E’ una scena corale dotata di rara armonia, che reca da una parte l’eleganza di una danza, dall’altra l’inquietudine di un dramma. Una raffigurazione nella quale certamente l’esecutore dimostra di avere saldamente acquisito il senso del ritmo, del coordinamento reciproco delle figure (per alcuni le figure con le braccia alzate, “i lanciatori” si collegano ad esempio a quelle con le braccia piegate, “ i ricevitori”), ma al tempo stesso pare terribilmente consapevole della immanenza ieratica di quanto accade, della terribile serietà di un rito profondamente connesso con l’etnos di quel lontano popolo di cui lui certamente è parte. In ogni caso una iconografia assolutamente inconsueta, senza termini di paragone, almeno fuori dalla Sicilia.

 

Sin dai lontani anni ’50 le ipotesi sul significato di queste incisioni si sono avvicendate e contrapposte con grande dovizia di fantasia ricostruttiva, quasi con la voluttà della riesumazione di un cold case.
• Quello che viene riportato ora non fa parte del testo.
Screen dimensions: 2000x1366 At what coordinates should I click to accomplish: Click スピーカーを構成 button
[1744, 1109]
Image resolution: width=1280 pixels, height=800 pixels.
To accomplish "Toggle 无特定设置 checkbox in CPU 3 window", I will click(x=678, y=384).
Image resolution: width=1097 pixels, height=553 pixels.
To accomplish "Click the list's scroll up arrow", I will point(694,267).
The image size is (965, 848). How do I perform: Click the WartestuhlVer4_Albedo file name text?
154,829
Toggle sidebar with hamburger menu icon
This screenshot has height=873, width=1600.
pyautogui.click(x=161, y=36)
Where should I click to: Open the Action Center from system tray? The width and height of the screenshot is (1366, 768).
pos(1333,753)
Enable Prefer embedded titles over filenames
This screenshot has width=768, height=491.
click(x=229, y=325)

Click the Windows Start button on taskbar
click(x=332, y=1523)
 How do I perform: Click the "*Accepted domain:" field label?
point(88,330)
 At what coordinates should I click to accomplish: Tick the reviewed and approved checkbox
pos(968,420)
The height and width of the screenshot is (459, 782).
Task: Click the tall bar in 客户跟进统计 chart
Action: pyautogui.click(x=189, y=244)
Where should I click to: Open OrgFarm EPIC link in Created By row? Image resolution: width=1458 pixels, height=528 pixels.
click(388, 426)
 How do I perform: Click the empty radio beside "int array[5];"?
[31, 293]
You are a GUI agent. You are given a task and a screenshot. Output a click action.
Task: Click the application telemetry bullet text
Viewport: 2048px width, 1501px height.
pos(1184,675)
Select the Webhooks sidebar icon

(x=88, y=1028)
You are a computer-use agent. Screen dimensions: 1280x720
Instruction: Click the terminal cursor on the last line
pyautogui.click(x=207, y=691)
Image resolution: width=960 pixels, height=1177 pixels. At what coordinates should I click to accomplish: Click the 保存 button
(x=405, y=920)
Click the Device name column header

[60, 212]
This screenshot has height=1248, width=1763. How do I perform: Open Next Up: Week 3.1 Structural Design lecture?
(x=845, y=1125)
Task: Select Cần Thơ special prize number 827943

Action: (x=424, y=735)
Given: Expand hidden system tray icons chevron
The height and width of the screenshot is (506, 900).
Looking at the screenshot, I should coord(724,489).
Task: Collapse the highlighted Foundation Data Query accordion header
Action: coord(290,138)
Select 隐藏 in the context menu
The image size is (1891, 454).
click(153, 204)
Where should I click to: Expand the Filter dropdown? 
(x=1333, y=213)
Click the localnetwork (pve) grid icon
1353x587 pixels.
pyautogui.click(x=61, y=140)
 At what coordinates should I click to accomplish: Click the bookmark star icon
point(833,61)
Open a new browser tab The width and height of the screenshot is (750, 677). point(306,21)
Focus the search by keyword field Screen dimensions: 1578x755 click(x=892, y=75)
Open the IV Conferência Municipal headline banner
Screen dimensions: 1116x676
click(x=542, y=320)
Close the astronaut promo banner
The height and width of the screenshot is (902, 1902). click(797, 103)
Per alcuni la scena dell’Addaura era un complesso gioco acrobatico del Paleolitico (ecco i corpi al centro sarebbero ciò che verrebbe lanciato e ricevuto); per altri un rito di iniziazione maschile con una sfida di resistenza all’ipossia (ne sarebbe prova la postura itifallica dei due ignudi provocata dalla mancanza di ossigeno); per qualcuno si tratterebbe di un sacrificio umano, attestato nel mondo mediterraneo anche in quest’epoca; per altri ancora l’esecuzione di una pena capitale indotta da un autostrangolamento.

 

Sebastiano Tusa e chi scrive, pur nella doverosa incertezza e nel rispetto che merita la remota oscurità di questo mistero figurativo, propendono per l’ipotesi del sacrificio umano, avvalorando questa tesi proprio nel confronto con le quattro figure della Grotta del Genovese. Similare è infatti il copricapo da uccello della figuretta a sinistra del trio di Levanzo, mentre il misterioso personaggio centrale senza arti superiori visibili potrebbe avere braccia e torso racchiuse da un lungo indumento rituale vincolante, come una camicia di forza, in attesa dunque del rito esiziale. Anche lui, poi, e le altre figure antropomorfe, hanno la testa sormontata da un copricapo a T, una specie di berretto che potrebbe significare l’appartenenza ad un culto o la partecipazione ad un rituale. Un rituale di sacrificio di un essere umano immobilizzato da una tunica coercitiva. E allora, come sostiene Tusa, in questa rappresentazione del sacro il personaggio con la maschera d’uccello potrebbe essere l’officiante, l’uomo al centro la vittima sacrificale e quello a destra, così come l’altro discosto e seduto, i rappresentanti dei devoti partecipanti.

 

Ecco il confronto che potrebbe, come già detto, illuminare reciprocamente di senso i misteri dei due siti paleolitici, portando ad immaginare anche per l’Addaura tutta la cruenta inappellabilità di una tragedia che si sta svolgendo sotto i nostri occhi. Una tragedia rituale legata probabilmente, in un mondo di cacciatori, ad un culto, al debito di sangue tributato ad un dio-uccello forse, un rapace cacciatore: magari al principe dei rapaci, all’aquila.

 

Naturalmente seguire questa ipotesi porterebbe a proiettare le ricerche su uno spettro molto più largo di modalità di indagine rispetto al passato, a vagheggiare addirittura l’esistenza nella Sicilia nordoccidentale di un “popolo dell’aquila”, diffuso quantomeno tra le Egadi e il palermitano, con costumi, cultura materiale e rappresentazioni del sacro peculiari, la cui storia, i cui riti e tradizioni sarebbero tutti da scrivere, immaginare e dimostrare.